- _GIVEN DATA_

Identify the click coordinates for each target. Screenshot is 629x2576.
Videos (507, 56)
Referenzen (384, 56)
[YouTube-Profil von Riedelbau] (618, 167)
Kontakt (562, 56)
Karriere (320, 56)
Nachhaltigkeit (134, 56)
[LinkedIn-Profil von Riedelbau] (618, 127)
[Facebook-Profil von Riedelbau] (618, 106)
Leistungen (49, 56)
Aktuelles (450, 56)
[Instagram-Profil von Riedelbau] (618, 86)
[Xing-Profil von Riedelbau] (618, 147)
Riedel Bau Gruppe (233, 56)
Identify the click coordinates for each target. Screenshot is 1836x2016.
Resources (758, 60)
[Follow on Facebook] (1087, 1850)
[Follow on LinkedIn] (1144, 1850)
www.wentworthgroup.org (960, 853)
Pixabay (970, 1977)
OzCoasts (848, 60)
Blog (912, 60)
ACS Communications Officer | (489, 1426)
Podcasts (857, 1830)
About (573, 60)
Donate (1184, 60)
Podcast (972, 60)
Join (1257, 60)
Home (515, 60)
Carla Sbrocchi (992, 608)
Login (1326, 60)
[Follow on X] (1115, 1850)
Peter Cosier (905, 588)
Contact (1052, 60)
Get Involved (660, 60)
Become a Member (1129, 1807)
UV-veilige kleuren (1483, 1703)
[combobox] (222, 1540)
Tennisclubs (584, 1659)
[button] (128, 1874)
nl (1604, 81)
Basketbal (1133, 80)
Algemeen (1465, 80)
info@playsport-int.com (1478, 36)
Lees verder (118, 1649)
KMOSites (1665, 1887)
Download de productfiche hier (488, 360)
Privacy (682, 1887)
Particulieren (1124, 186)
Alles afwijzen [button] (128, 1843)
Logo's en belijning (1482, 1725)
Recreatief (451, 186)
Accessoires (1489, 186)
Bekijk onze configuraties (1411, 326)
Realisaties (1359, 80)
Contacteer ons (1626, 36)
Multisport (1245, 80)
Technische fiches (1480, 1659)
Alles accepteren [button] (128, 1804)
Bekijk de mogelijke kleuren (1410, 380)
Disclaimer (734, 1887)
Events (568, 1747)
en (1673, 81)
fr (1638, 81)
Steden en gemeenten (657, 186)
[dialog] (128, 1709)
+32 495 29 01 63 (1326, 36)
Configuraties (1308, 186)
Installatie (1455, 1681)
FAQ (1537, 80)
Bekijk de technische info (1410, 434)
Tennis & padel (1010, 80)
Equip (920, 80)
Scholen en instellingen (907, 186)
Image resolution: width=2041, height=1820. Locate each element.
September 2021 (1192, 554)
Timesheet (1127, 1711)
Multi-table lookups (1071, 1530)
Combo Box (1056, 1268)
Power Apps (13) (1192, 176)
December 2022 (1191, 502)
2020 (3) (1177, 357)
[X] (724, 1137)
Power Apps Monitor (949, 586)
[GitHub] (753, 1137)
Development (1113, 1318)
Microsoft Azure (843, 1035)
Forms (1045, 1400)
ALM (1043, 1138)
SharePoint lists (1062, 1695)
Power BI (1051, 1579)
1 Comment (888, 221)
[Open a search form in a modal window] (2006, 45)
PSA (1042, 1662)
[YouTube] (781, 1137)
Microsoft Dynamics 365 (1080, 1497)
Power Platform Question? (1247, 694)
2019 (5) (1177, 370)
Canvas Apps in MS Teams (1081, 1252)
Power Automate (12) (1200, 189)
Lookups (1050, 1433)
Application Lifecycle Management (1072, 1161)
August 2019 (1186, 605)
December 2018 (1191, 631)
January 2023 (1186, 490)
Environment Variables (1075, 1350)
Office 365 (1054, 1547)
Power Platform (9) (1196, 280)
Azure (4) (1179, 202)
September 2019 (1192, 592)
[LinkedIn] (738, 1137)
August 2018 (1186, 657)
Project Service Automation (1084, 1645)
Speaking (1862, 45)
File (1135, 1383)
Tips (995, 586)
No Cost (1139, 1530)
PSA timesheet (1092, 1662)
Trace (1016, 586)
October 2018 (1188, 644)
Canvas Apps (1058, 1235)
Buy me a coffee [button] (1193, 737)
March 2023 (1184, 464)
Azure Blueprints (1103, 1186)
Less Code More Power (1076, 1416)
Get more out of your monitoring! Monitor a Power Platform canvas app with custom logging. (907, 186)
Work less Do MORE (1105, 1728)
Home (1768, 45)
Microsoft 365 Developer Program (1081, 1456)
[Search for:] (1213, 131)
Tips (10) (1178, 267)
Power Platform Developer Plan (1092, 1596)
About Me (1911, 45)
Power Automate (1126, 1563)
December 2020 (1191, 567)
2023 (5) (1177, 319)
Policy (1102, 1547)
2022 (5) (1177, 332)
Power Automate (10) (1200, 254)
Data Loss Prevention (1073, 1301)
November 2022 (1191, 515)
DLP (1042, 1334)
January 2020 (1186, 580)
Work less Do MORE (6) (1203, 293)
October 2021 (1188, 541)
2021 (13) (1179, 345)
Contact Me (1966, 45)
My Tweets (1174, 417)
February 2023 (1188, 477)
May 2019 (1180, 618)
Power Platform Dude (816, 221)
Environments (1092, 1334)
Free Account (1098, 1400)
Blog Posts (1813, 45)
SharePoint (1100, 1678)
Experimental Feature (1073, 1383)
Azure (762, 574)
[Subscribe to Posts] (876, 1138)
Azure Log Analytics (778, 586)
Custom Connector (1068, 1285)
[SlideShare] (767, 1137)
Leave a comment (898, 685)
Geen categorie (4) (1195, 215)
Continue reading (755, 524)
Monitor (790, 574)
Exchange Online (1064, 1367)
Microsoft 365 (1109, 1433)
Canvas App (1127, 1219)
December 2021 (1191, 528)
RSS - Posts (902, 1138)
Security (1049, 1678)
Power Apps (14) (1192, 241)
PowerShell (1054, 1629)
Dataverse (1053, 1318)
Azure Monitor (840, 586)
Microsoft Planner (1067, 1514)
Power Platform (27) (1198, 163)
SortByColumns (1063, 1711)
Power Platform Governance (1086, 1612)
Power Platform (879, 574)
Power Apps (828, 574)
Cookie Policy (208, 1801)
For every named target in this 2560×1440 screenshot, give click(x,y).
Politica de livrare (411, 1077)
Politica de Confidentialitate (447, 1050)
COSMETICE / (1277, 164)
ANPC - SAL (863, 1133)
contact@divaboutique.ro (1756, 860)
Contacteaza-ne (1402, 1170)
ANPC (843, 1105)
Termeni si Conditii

- _TO DO_
Give the data back in full, matching it character for character.

- _OUTPUT FOR THIS TASK_
Identify the click coordinates for each target. Screenshot is 629x2576.
Videos (507, 56)
Referenzen (384, 56)
[YouTube-Profil von Riedelbau] (618, 167)
Kontakt (562, 56)
Karriere (320, 56)
Nachhaltigkeit (134, 56)
[LinkedIn-Profil von Riedelbau] (618, 127)
[Facebook-Profil von Riedelbau] (618, 106)
Leistungen (49, 56)
Aktuelles (450, 56)
[Instagram-Profil von Riedelbau] (618, 86)
[Xing-Profil von Riedelbau] (618, 147)
Riedel Bau Gruppe (233, 56)
Identify the click coordinates for each target. Screenshot is 1836x2016.
Resources (758, 60)
[Follow on Facebook] (1087, 1850)
[Follow on LinkedIn] (1144, 1850)
www.wentworthgroup.org (960, 853)
Pixabay (970, 1977)
OzCoasts (848, 60)
Blog (912, 60)
ACS Communications Officer | (489, 1426)
Podcasts (857, 1830)
About (573, 60)
Donate (1184, 60)
Podcast (972, 60)
Join (1257, 60)
Home (515, 60)
Carla Sbrocchi (992, 608)
Login (1326, 60)
[Follow on X] (1115, 1850)
Peter Cosier (905, 588)
Contact (1052, 60)
Get Involved (660, 60)
Become a Member (1129, 1807)
UV-veilige kleuren (1483, 1703)
[combobox] (222, 1540)
Tennisclubs (584, 1659)
[button] (128, 1874)
nl (1604, 81)
Basketbal (1133, 80)
Algemeen (1465, 80)
info@playsport-int.com (1478, 36)
Lees verder (118, 1649)
KMOSites (1665, 1887)
Download de productfiche hier (488, 360)
Privacy (682, 1887)
Particulieren (1124, 186)
Alles afwijzen [button] (128, 1843)
Logo's en belijning (1482, 1725)
Recreatief (451, 186)
Accessoires (1489, 186)
Bekijk onze configuraties (1411, 326)
Realisaties (1359, 80)
Contacteer ons (1626, 36)
Multisport (1245, 80)
Technische fiches (1480, 1659)
Alles accepteren [button] (128, 1804)
Bekijk de mogelijke kleuren (1410, 380)
Disclaimer (734, 1887)
Events (568, 1747)
en (1673, 81)
fr (1638, 81)
Steden en gemeenten (657, 186)
[dialog] (128, 1709)
+32 495 29 01 63 (1326, 36)
Configuraties (1308, 186)
Installatie (1455, 1681)
FAQ (1537, 80)
Bekijk de technische info (1410, 434)
Tennis & padel (1010, 80)
Equip (920, 80)
Scholen en instellingen (907, 186)
Image resolution: width=2041, height=1820. Locate each element.
September 2021 (1192, 554)
Timesheet (1127, 1711)
Multi-table lookups (1071, 1530)
Combo Box (1056, 1268)
Power Apps (13) (1192, 176)
December 2022 (1191, 502)
2020 (3) (1177, 357)
[X] (724, 1137)
Power Apps Monitor (949, 586)
[GitHub] (753, 1137)
Development (1113, 1318)
Microsoft Azure (843, 1035)
Forms (1045, 1400)
ALM (1043, 1138)
SharePoint lists (1062, 1695)
Power BI (1051, 1579)
1 Comment (888, 221)
[Open a search form in a modal window] (2006, 45)
PSA (1042, 1662)
[YouTube] (781, 1137)
Microsoft Dynamics 365 (1080, 1497)
Power Platform Question? (1247, 694)
2019 (5) (1177, 370)
Canvas Apps in MS Teams (1081, 1252)
Power Automate (12) (1200, 189)
Lookups (1050, 1433)
Application Lifecycle Management (1072, 1161)
August 2019 (1186, 605)
December 2018 (1191, 631)
January 2023 (1186, 490)
Environment Variables (1075, 1350)
Office 365 (1054, 1547)
Power Platform (9) (1196, 280)
Azure (4) (1179, 202)
September 2019 (1192, 592)
[LinkedIn] (738, 1137)
August 2018 (1186, 657)
Project Service Automation (1084, 1645)
Speaking (1862, 45)
File (1135, 1383)
Tips (995, 586)
No Cost (1139, 1530)
PSA timesheet (1092, 1662)
Trace (1016, 586)
October 2018 (1188, 644)
Canvas Apps (1058, 1235)
Buy me a coffee [button] (1193, 737)
March 2023 (1184, 464)
Azure Blueprints (1103, 1186)
Less Code More Power (1076, 1416)
Get more out of your monitoring! Monitor a Power Platform canvas app with custom logging. (907, 186)
Work less Do MORE (1105, 1728)
Home (1768, 45)
Microsoft 365 Developer Program (1081, 1456)
[Search for:] (1213, 131)
Tips (10) (1178, 267)
Power Platform Developer Plan (1092, 1596)
About Me (1911, 45)
Power Automate (1126, 1563)
December 2020 (1191, 567)
2023 (5) (1177, 319)
Policy (1102, 1547)
2022 (5) (1177, 332)
Power Automate (10) (1200, 254)
Data Loss Prevention (1073, 1301)
November 2022 (1191, 515)
DLP (1042, 1334)
January 2020 (1186, 580)
Work less Do MORE (6) (1203, 293)
October 2021 (1188, 541)
2021 (13) (1179, 345)
Contact Me (1966, 45)
My Tweets (1174, 417)
February 2023 (1188, 477)
May 2019 (1180, 618)
Power Platform Dude (816, 221)
Environments (1092, 1334)
Free Account (1098, 1400)
Blog Posts (1813, 45)
SharePoint (1100, 1678)
Experimental Feature (1073, 1383)
Azure (762, 574)
[Subscribe to Posts] (876, 1138)
Azure Log Analytics (778, 586)
Custom Connector (1068, 1285)
[SlideShare] (767, 1137)
Leave a comment (898, 685)
Geen categorie (4) (1195, 215)
Continue reading (755, 524)
Monitor (790, 574)
Exchange Online (1064, 1367)
Microsoft 365 (1109, 1433)
Canvas App (1127, 1219)
December 2021 (1191, 528)
RSS - Posts (902, 1138)
Security (1049, 1678)
Power Apps (14) (1192, 241)
PowerShell (1054, 1629)
Dataverse (1053, 1318)
Azure Monitor (840, 586)
Microsoft Planner (1067, 1514)
Power Platform (27) (1198, 163)
SortByColumns (1063, 1711)
Power Platform Governance (1086, 1612)
Power Platform (879, 574)
Power Apps (828, 574)
Cookie Policy (208, 1801)
For every named target in this 2560×1440 screenshot, give click(x,y).
Politica de livrare (411, 1077)
Politica de Confidentialitate (447, 1050)
COSMETICE / (1277, 164)
ANPC - SAL (863, 1133)
contact@divaboutique.ro (1756, 860)
Contacteaza-ne (1402, 1170)
ANPC (843, 1105)
Termeni si Conditii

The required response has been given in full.